◆ Supplied text
FDA panel backs Pfizer’s drug for kidney cancer

Monday, 12 December 2011 00:00 -     - {{hitsCtrl.values.hits}}

SILVER SPRING, Md., - Pfizer Inc won unanimous expert backing for its Inlyta experimental drug for patients with advanced kidney cancer.

A Food and Drug Administration advisory committee voted 13-0 last week that the drug, also called axitinib, had a favorable benefit-risk profile for such patients after initial treatment has failed.

The FDA, which usually approves products that win support from its advisory panels, is due to make a final decision in the first half of 2012.

Panelists said the oral drug was at least as safe and effective as previously-approved treatments for the disease, such as Nexavar, which is sold by Bayer AG and Onyx Pharmaceuticals Inc.

It also had different side effects than other drugs for the disease, which could be important for patients who cannot tolerate older treatments, said Dr. Wyndham Wilson, chair of the panel and chief of the lymphoma therapeutics section at the National Cancer Institute.

“It’s my take that the toxicity profile is different, there’s benefit there, and it’s not inferior to currently approved TKIs,” Dr. Wilson said, referring to drugs in the same class.

“If you have two drugs that are equivalently effective, ... different toxicity profiles can be very useful for the individual,” he said.

FDA staff said Pfizer’s kidney cancer drug showed the same degree of liver enzyme elevation and potential for liver failure as some other drugs in its class, but had lower rates of skin related side effects and anemia than Nexavar in a clinical trial.

Inlyta, which inhibits certain receptors that can influence tumor growth and progression of cancer, is one of several new drugs Pfizer is banking on to help replace lost revenue from its top-selling cholesterol fighter, Lipitor, which began facing generic competition last week.

Inlyta is awaiting an approval decision in Europe for use in patients who failed to be helped by prior treatment.

The drug is also being tested in another late-stage trial for kidney cancer as both an initial treatment option and in previously treated patients. It is also being tested as a treatment for liver cancer.

◆ Recorded information

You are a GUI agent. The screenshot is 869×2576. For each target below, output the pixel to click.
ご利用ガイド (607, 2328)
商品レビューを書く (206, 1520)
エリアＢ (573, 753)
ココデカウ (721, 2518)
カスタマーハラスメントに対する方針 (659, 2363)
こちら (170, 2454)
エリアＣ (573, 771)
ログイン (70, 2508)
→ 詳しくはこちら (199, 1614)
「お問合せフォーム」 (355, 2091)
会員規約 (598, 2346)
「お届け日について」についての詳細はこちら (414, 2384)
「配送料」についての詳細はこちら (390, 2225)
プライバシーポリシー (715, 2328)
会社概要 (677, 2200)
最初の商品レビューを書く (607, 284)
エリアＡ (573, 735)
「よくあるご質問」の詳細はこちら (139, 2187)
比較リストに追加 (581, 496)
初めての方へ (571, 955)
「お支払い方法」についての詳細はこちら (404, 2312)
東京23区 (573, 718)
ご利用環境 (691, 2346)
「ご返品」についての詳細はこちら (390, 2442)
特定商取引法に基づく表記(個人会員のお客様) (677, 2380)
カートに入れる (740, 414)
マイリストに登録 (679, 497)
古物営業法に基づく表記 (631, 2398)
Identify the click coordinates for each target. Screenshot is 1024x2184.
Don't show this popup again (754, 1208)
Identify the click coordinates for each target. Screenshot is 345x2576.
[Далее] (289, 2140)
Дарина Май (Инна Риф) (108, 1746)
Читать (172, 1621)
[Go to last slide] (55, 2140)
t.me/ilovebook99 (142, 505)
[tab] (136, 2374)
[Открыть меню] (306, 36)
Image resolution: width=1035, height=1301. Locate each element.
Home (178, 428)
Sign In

◆ Work order
Answer these questions from the article on Pfizer's kidney cancer drug:
(a) What was the vote count of the FDA advisory committee?
(b) Who chaired the panel?
(c) Besides kidney cancer, what disease is the drug also being tested to treat?

◆ Written response
(a) 13-0
(b) Dr. Wyndham Wilson
(c) Liver cancer